Five years after killing a journalist in cold blood, Saudi Arabia is stronger than ever | Mohamad Bazzi
After the murder of Jamal Khashoggi, the US vowed to hold Saudi Arabia accountable. Biden has done the opposite
Five years ago, Jamal Khashoggi walked into Saudi Arabia's consulate in Istanbul to pick up a document he needed in order to marry his Turkish fiancee. The journalist never walked out. Inside the consulate, he was ambushed by a 15-member Saudi hit team, who suffocated him and dismembered his body with a bone saw. The death squad then slipped out of Turkey on two charter planes owned by Saudi Arabia's sovereign wealth fund.

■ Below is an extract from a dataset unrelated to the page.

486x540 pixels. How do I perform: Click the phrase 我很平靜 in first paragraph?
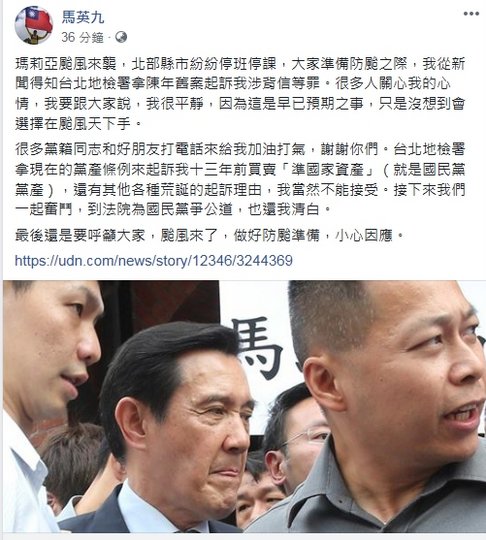coord(175,104)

Since then, Mohammed bin Salman - Saudi Arabia's crown prince and de facto ruler, who, according to US intelligence officials, approved Khashoggi's assassination - has managed a near complete rehabilitation of his increasingly autocratic regime. Prince Mohammed has met with Joe Biden, Emmanuel Macron and other world leaders; he's positioning Saudi Arabia as a global tourism destination; and he's plowing ahead with plans to build Neom, his $500bn futuristic city in the desert. The prince has spent more than $6bn on investments in football teams, golf tournaments and other sports deals. He's pouring billions more into Silicon Valley tech companies - all part of an effort to whitewash the kingdom's abysmal human rights record.